**EXTRACTED INFORMATION:**
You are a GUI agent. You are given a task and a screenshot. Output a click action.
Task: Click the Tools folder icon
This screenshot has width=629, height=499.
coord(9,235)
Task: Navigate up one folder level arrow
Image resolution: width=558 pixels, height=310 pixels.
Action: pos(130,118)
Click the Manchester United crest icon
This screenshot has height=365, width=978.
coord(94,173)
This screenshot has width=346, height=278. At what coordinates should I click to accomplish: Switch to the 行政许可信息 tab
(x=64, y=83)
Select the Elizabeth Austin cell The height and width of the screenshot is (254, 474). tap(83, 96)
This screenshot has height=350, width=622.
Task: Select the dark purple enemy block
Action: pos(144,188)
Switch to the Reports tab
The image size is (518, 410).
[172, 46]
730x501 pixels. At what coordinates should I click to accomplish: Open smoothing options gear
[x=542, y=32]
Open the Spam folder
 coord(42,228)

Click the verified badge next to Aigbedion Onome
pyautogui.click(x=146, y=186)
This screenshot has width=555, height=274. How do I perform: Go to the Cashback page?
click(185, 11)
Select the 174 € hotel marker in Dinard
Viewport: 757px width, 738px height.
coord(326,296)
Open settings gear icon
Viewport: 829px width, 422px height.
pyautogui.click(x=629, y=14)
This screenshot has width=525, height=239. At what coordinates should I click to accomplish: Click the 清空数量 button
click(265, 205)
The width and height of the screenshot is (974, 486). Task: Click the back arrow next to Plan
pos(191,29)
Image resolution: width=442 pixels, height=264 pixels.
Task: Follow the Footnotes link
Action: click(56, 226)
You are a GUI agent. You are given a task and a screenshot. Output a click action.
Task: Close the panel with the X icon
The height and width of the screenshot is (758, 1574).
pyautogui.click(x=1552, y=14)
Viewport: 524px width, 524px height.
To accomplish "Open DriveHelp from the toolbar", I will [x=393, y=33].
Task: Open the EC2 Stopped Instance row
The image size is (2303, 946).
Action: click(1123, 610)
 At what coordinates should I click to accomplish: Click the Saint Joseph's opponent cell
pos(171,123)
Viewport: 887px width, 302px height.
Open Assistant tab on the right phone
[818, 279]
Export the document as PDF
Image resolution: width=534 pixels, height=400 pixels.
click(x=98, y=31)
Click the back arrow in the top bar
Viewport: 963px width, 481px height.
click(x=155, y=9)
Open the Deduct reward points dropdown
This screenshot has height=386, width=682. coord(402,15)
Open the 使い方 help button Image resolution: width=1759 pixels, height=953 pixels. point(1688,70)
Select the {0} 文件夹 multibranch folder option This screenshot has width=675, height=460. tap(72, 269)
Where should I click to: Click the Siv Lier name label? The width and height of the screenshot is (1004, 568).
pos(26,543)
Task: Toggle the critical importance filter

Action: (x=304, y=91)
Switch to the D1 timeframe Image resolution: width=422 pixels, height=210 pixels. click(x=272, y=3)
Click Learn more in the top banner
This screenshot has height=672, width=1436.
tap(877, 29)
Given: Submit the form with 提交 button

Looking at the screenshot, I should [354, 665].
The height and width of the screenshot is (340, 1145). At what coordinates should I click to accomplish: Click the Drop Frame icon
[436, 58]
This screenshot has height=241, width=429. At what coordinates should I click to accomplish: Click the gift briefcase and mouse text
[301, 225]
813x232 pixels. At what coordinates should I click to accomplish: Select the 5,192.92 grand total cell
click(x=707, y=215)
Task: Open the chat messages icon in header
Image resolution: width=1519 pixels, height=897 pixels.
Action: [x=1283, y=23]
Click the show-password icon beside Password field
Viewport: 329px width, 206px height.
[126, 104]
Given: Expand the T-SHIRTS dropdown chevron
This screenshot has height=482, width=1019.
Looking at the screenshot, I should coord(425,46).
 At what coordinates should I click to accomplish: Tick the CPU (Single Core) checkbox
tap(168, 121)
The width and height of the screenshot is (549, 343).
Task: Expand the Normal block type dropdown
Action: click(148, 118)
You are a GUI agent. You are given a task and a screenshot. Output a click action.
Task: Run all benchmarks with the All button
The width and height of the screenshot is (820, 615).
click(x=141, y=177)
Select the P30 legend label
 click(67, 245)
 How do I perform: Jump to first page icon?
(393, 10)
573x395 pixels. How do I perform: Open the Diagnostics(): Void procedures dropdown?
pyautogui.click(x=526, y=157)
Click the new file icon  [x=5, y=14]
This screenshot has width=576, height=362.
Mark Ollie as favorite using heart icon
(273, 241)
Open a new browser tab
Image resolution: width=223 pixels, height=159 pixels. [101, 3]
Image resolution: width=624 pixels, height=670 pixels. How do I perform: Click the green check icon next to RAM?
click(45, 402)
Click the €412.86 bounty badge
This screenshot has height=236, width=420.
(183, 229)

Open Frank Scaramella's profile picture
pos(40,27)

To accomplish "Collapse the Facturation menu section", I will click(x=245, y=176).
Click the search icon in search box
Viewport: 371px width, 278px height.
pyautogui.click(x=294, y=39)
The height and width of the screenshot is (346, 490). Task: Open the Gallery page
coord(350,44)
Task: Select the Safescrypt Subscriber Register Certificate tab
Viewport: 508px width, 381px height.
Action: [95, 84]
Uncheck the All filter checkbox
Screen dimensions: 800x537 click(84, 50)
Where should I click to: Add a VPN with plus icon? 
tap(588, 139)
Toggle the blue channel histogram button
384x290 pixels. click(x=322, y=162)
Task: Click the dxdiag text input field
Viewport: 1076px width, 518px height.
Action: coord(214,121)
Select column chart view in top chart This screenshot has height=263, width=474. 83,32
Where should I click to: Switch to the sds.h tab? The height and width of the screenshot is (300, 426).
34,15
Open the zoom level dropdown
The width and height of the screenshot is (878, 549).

**TASK GOAL:** Look through the entries and return every line where "will" appears.

**REPLY TO THE EXERCISE:**
To accomplish "Open DriveHelp from the toolbar", I will [x=393, y=33].
To accomplish "Collapse the Facturation menu section", I will click(x=245, y=176).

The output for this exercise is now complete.